ПРЕДСТАВЛЕННЫЕ ПУНКТЫ:
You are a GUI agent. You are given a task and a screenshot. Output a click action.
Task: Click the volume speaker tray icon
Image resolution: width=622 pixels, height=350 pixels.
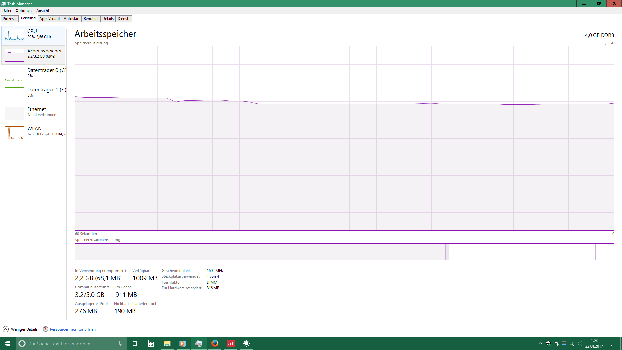[579, 344]
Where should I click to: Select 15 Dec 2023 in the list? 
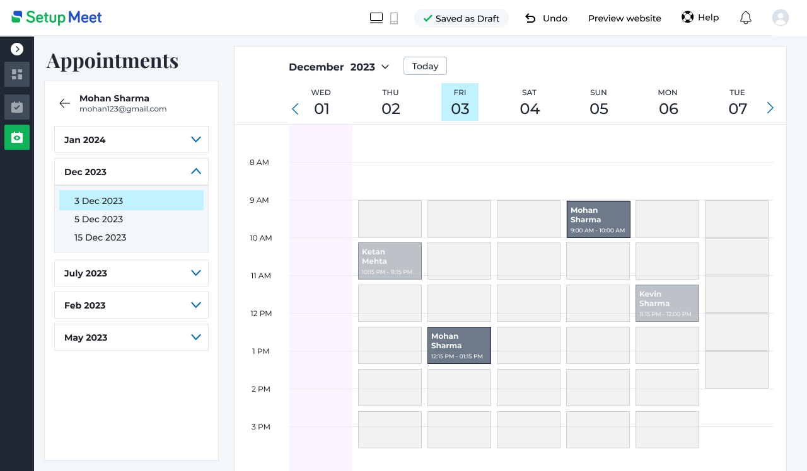(100, 237)
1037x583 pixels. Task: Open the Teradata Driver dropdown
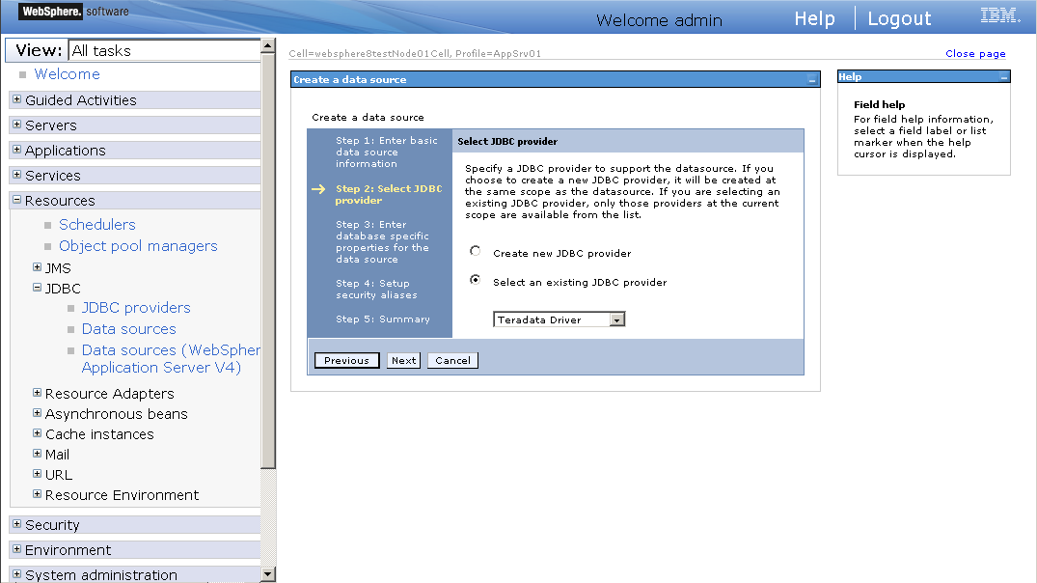[617, 319]
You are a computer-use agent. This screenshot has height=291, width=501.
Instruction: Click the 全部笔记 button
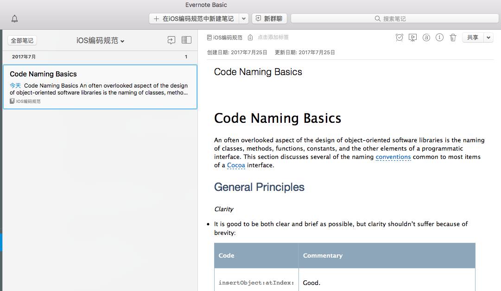[x=22, y=41]
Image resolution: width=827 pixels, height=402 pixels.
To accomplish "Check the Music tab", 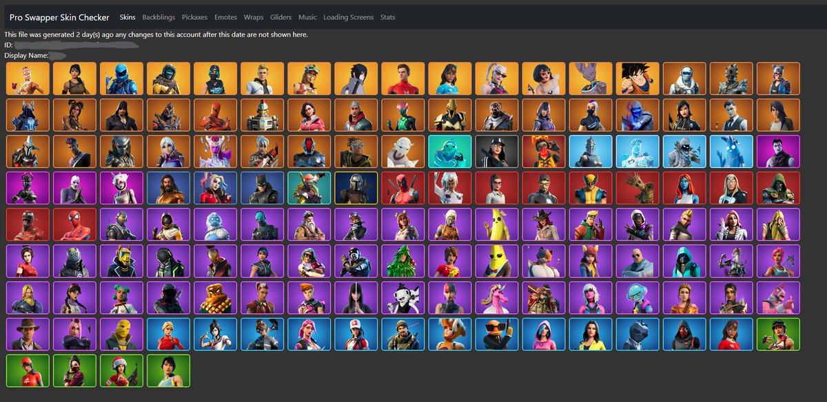I will (x=307, y=17).
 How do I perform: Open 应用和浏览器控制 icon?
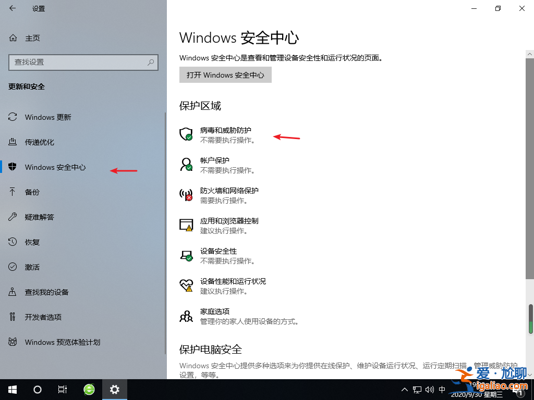[186, 225]
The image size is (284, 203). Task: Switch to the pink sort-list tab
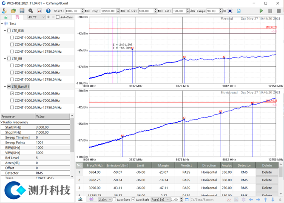[17, 17]
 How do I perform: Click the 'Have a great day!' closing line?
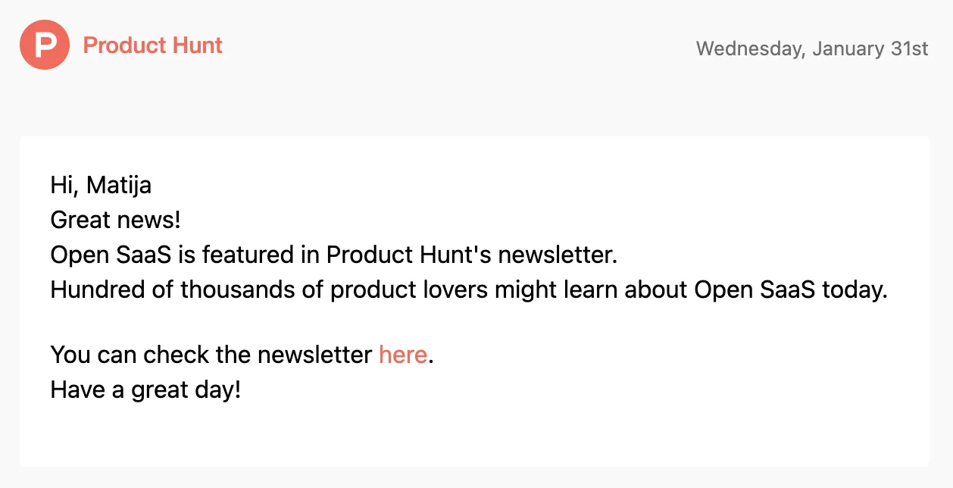click(145, 390)
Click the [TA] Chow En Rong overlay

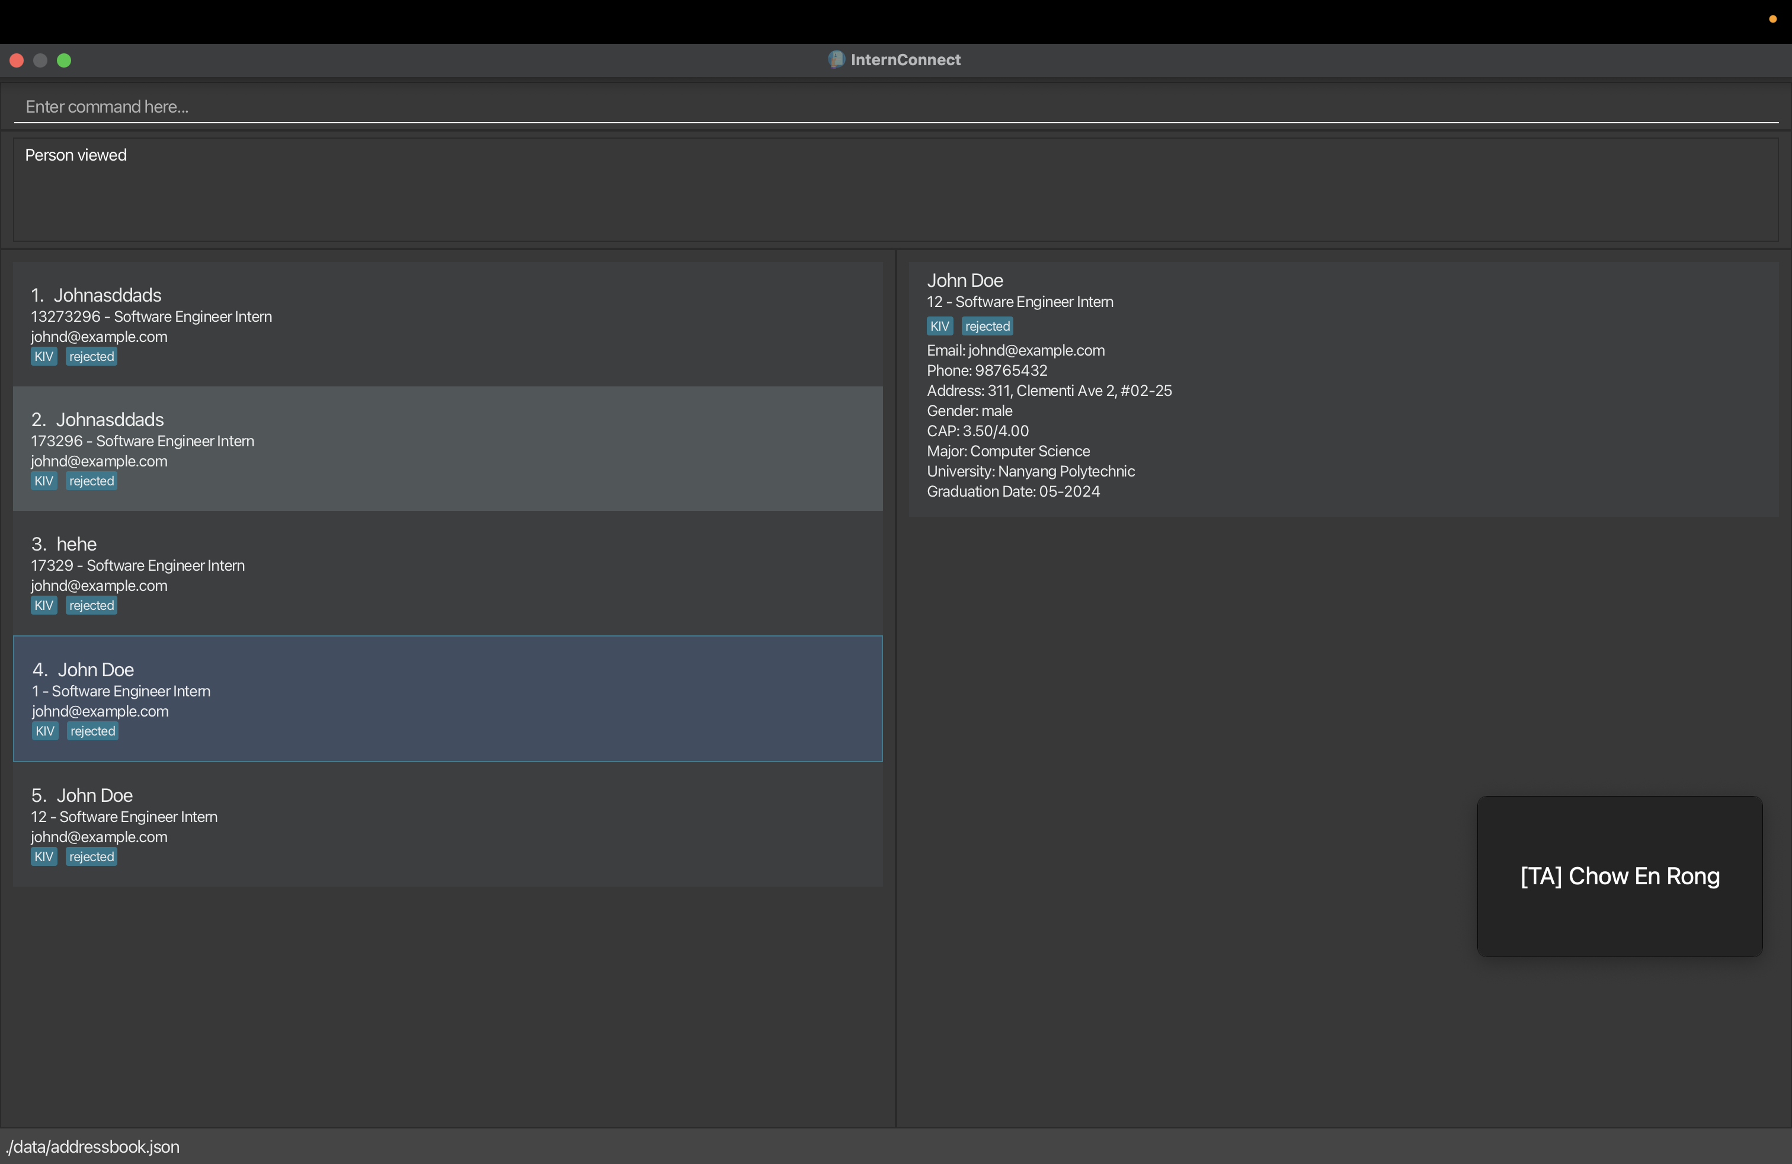point(1619,876)
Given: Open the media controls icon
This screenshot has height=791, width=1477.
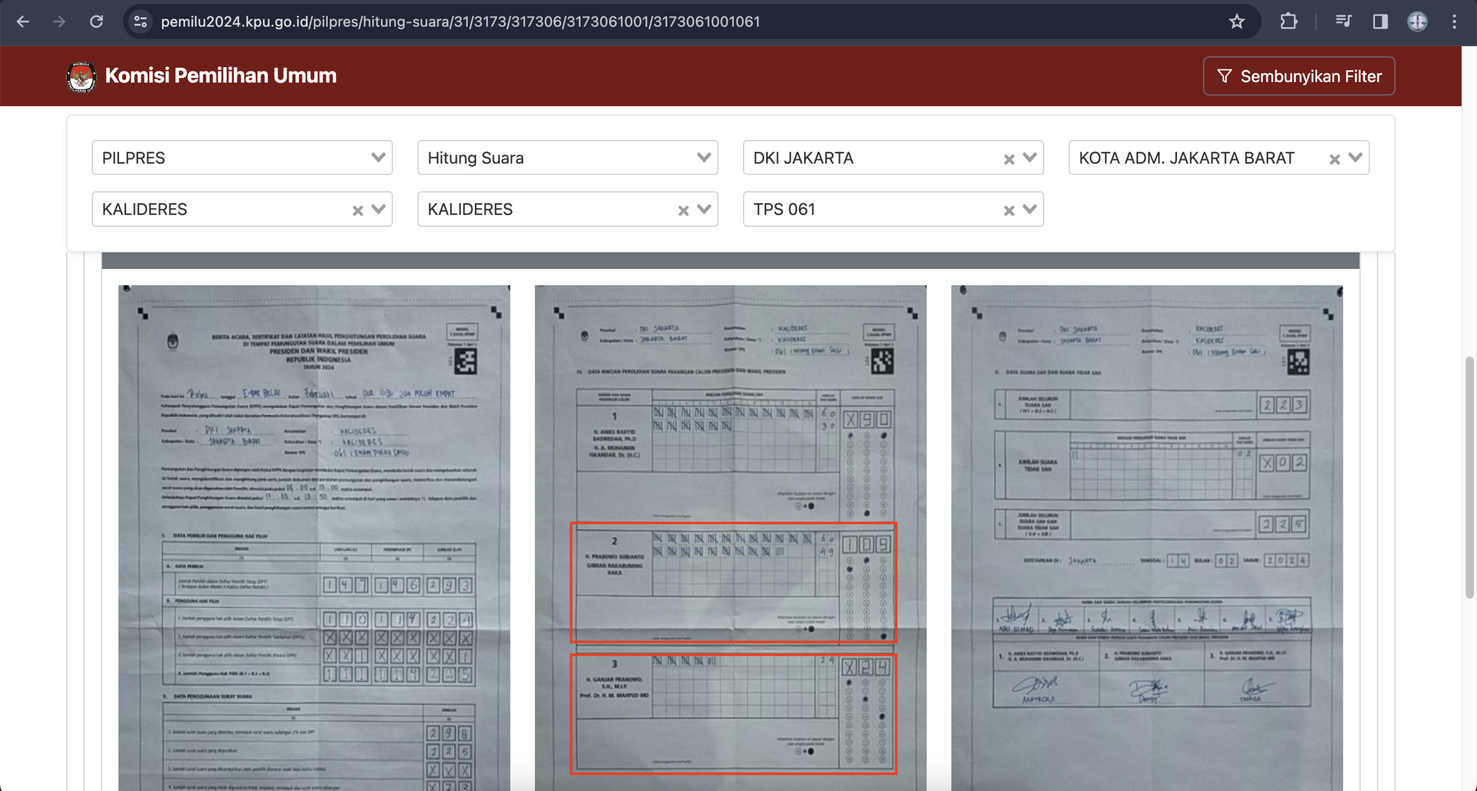Looking at the screenshot, I should click(x=1343, y=22).
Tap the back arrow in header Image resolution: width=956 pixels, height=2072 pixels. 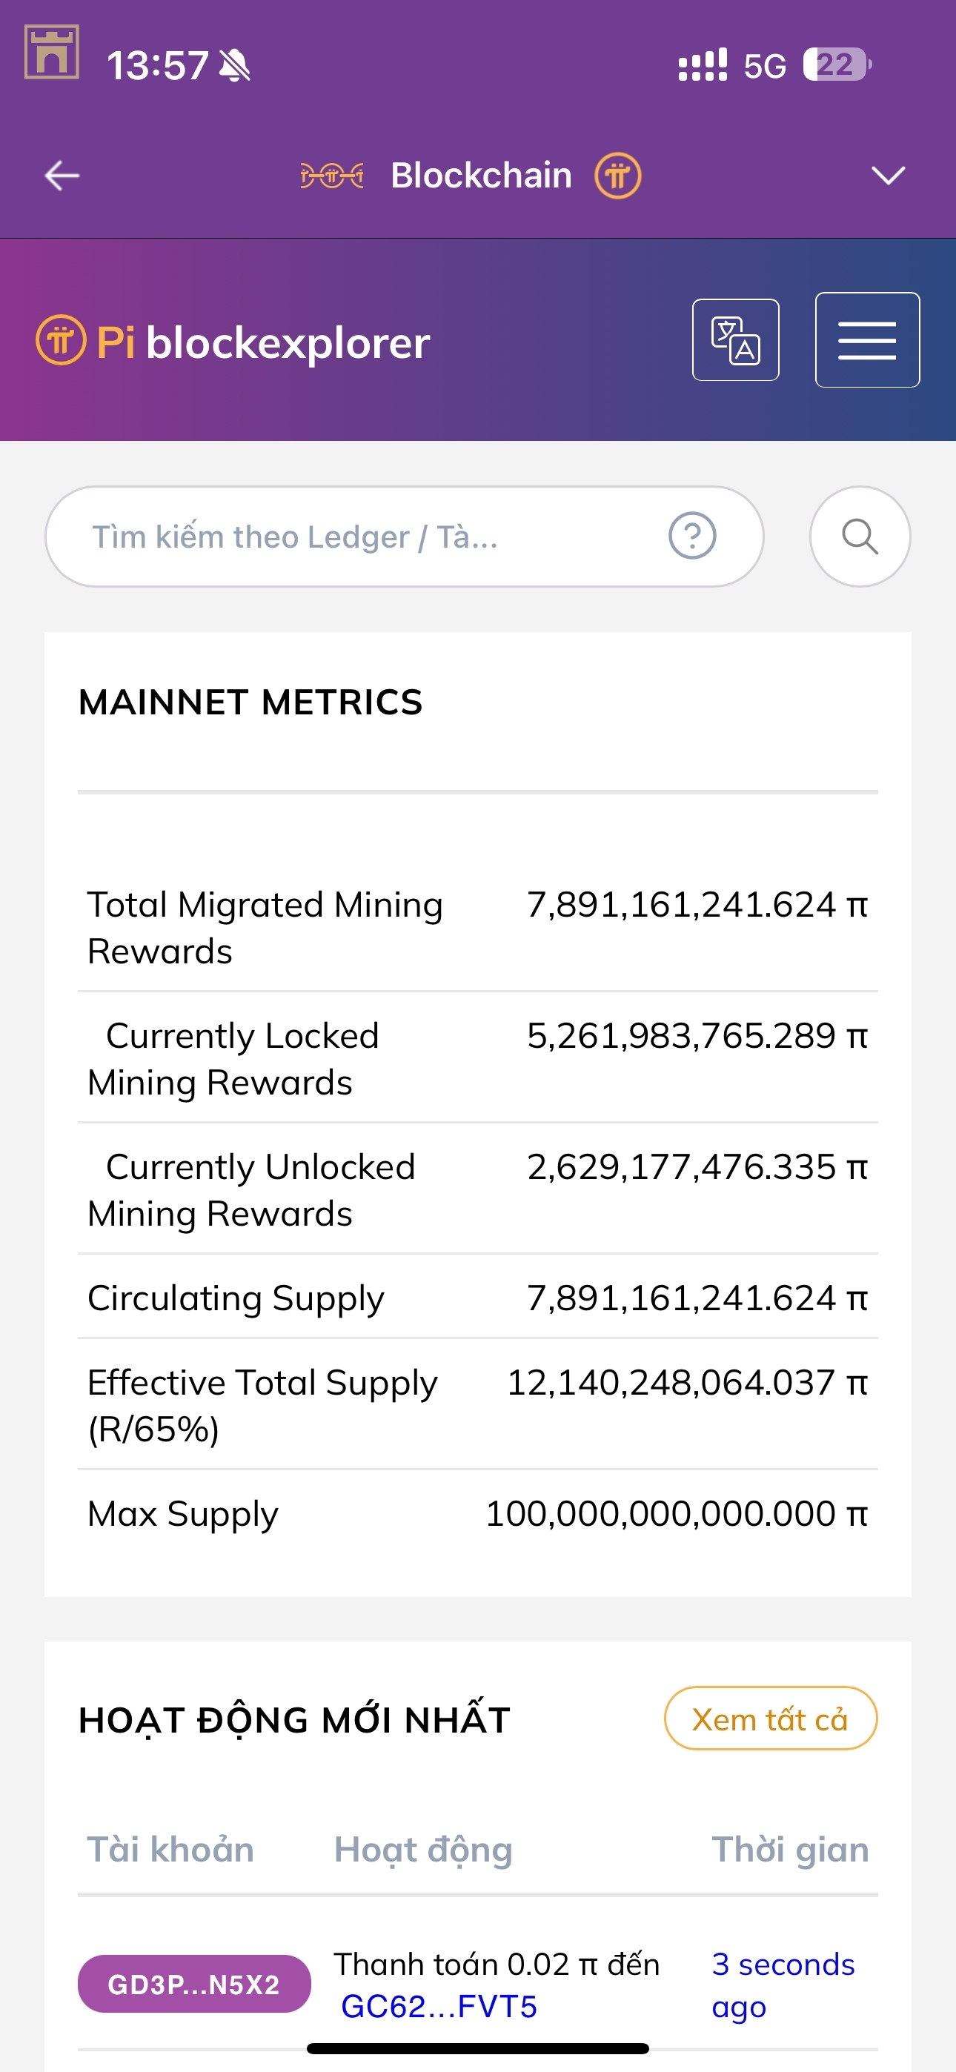pos(62,175)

ДАННОЕ ЗАДАНИЕ:
Отфильтруйте пункты выше и выпишите каждую строку, в которой встречается слово «agent». Регистр букв учитывается.

РЕШЕНИЕ ЗАДАЧИ:
You are a GUI agent. You are given a task and a screenshot. Output a click action.
You are a computer-use agent. This screenshot has height=291, width=501.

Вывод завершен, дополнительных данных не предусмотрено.